*Exercise*: Please write out the records word for word, starting at the line that contains "1440x1084 pixels. Task: Enable" and ending with the last line of the records.

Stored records
[start]
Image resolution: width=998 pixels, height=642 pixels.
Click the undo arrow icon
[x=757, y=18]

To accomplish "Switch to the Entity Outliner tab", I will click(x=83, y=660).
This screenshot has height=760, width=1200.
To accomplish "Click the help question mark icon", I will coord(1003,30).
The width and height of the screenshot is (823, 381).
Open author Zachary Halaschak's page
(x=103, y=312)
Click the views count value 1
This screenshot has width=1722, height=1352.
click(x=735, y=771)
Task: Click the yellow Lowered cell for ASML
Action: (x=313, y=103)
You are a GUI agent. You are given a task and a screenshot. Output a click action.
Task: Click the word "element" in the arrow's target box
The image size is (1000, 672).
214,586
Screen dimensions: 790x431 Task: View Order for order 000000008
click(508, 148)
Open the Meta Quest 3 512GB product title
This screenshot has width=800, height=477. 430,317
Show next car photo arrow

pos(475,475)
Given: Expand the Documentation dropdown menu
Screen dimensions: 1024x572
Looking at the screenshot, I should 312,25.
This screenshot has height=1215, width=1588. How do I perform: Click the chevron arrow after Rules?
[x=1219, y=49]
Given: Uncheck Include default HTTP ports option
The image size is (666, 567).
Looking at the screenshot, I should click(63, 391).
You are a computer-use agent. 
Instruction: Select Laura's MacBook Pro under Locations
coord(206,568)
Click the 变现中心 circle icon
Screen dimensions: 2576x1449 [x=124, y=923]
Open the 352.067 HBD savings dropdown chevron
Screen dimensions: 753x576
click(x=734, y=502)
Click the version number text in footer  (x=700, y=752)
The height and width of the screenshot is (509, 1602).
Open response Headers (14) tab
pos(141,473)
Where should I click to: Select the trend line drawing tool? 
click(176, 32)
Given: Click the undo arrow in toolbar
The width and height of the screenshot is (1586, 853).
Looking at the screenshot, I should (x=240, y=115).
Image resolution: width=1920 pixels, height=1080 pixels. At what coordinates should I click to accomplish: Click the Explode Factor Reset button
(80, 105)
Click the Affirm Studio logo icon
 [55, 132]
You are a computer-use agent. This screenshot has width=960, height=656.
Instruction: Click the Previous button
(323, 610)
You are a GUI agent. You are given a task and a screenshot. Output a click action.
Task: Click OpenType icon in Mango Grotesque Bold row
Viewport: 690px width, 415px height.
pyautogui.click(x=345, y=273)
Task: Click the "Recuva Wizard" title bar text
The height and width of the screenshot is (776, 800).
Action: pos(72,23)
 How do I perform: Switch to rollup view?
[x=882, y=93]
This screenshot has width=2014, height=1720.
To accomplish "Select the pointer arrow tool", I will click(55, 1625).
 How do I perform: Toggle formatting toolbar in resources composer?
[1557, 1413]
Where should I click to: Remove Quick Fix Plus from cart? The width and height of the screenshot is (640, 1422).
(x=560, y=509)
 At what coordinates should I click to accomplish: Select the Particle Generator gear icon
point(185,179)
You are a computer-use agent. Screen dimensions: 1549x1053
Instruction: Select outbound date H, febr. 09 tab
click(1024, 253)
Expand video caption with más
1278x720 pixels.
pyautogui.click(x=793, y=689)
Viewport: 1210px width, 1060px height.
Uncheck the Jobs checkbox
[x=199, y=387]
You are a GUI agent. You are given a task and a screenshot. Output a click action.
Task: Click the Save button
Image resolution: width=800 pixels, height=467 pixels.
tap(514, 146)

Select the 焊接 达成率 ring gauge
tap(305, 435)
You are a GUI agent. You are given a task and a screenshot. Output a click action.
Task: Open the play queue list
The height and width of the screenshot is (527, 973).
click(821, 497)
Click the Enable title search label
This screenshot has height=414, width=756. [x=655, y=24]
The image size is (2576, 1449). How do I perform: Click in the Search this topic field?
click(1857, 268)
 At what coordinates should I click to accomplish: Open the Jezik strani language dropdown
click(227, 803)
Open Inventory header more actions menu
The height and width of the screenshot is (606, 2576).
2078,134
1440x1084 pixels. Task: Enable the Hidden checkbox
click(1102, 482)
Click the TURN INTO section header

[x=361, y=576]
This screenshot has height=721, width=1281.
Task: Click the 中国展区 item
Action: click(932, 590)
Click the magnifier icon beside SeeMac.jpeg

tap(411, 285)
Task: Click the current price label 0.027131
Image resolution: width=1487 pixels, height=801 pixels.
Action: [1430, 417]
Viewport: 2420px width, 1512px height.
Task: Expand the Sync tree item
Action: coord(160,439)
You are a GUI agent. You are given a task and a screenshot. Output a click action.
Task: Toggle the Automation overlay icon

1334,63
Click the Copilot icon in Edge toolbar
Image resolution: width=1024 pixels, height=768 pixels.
[end]
*Result*:
1440x1084 pixels. Task: Enable the Hidden checkbox
click(1102, 482)
Click the TURN INTO section header

[x=361, y=576]
This screenshot has height=721, width=1281.
Task: Click the 中国展区 item
Action: click(932, 590)
Click the magnifier icon beside SeeMac.jpeg

tap(411, 285)
Task: Click the current price label 0.027131
Image resolution: width=1487 pixels, height=801 pixels.
Action: [1430, 417]
Viewport: 2420px width, 1512px height.
Task: Expand the Sync tree item
Action: coord(160,439)
You are a GUI agent. You are given a task and a screenshot. Output a click action.
Task: Toggle the Automation overlay icon

1334,63
Click the Copilot icon in Edge toolbar
Image resolution: width=1024 pixels, height=768 pixels.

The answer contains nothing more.